Hey, sister. How are you feeling? You look amazing today. I know you’re all glowing and double fisting BBQ chips right now, but I want to talk a bit about labor and delivery.

Wait. Where are you going? Look, if you listen to me for just a few minutes, I’ll bring you a jar of Nutella. 

Now, then. Let’s cut the chase. Here’s how it’s going to go down:

You will be strong and powerful* 

Why are you blinking at me like that? Have another chip or 10 and hear me out.

I’m sure you were hoping I’d say “you’ll be great!” or “just get an epidural and it will be a piece of cake!”

But this is serious business, this human-creating thing. Labor and delivery is work. It’s exhausting, intense, miraculous work. It is work your body was made to do. And–you Type-A’s will appreciate this–your body does it so well

Your job is to breathe, focus and allow your body to work its magic. I don’t mean to belittle your fears. They are valid. The thought of going into labor is scary; the unknown always is. But you will rock this, lady. I promise.

By the way, it does’t matter whether you deliver vaginally or via c-section:

  • your body will produce a life; 
  • you will witness a miracle; 
  • you will be strong and powerful. 

However, if you deliver vaginally, you will poop on the table in front of your spouse. He/she will not mind because the baby’s-head-is-coming-out-of-your va-jay-jay-and-OMG-that-is-SO-COOL-honey-you-have-to-see-this-bring-in-the-mirror!  
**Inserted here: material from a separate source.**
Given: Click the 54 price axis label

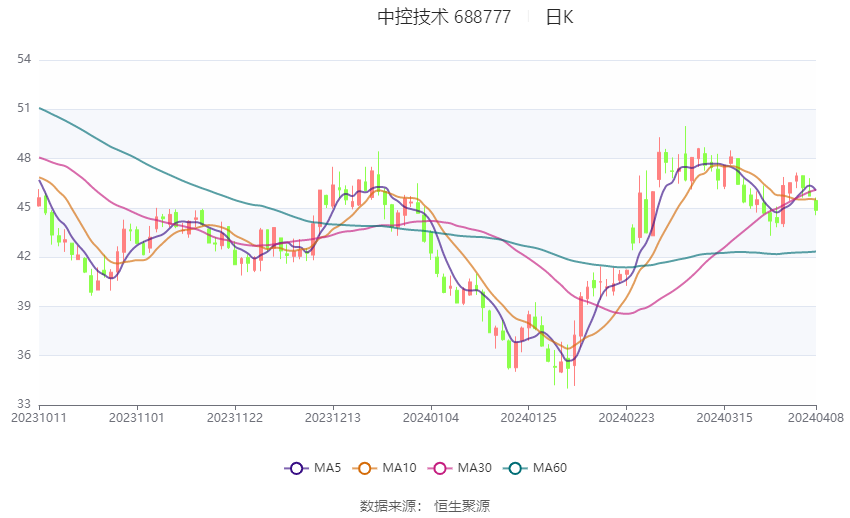Looking at the screenshot, I should [x=24, y=59].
Sister, please don’t over-think this. Prepare by going to a good Lamaze class and having your spouse read The Birth Partner, but don’t over-think it. There’s no need to; your body knows what to do and it will do it when the time is right.

One last thing: I am so proud of you. For nine months, you will have sacrificed beer, wine, brie, hotdogs, roller-coasters and sushi. You’ve peed 27 times a day; and by the time your ninth month rolls around, you’ll not be able to tie your shoes–or see your own lady parts. Know this: you are a ridiculously impressive, beautiful vessel of life. A vessel that will very soon be able to drink again. Hang in there.
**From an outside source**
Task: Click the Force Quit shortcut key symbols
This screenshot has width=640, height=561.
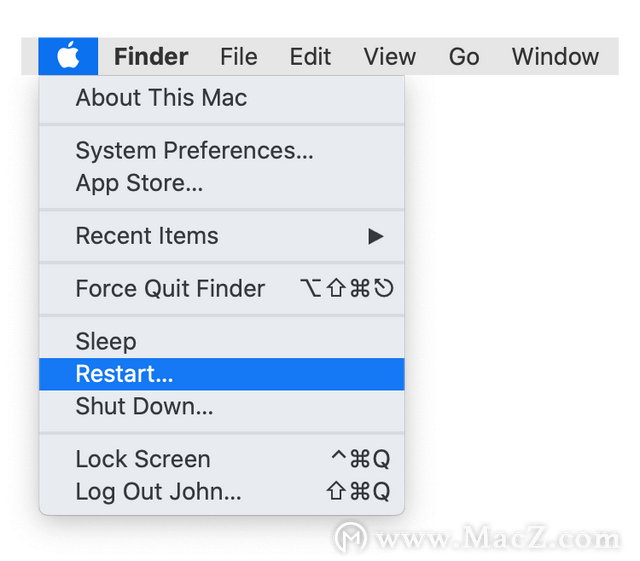Action: tap(347, 288)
In the meantime, rest up, read this book, schedule a mani/pedi, and get ready to have your world rocked by this tiny, beautiful creature that love, your uterus and God made.




6 thoughts on “Hey, preggers! Read this.

  1. this made me cry – in a good way, though. definitely what i needed today – i’m 39 weeks, my maternity clothes don’t fit, i’m waddling, the remnants of a sammich are hanging out on my belly, and i’m at the end of my rope because it feels like this pregnancy will never, ever, ever, EVER end. thanks for keeping it real, margie newman – your pep talk is a blessing to my day.

  2. Oh, honey! Hang in there! Your little one will be here before you know it. And then, you’ll be able to lay on your back when you sleep and shave your own legs again! You can do this, lady. So excited for you!

  3. I did such a good job with you. My work is done.
    I’m laying on the table waiting for my Botox® injections……really. I love you.

  4. Thanks, momma! It’s pretty awesome that you’re reading my blog while laid out on a doctor’s table. Good luck with the Botox; you don’t need it though. 🙂

  5. I agree with Francine. This made me cry. I am going to bring it to the hospital with me for inspiration! Thanks for writing it!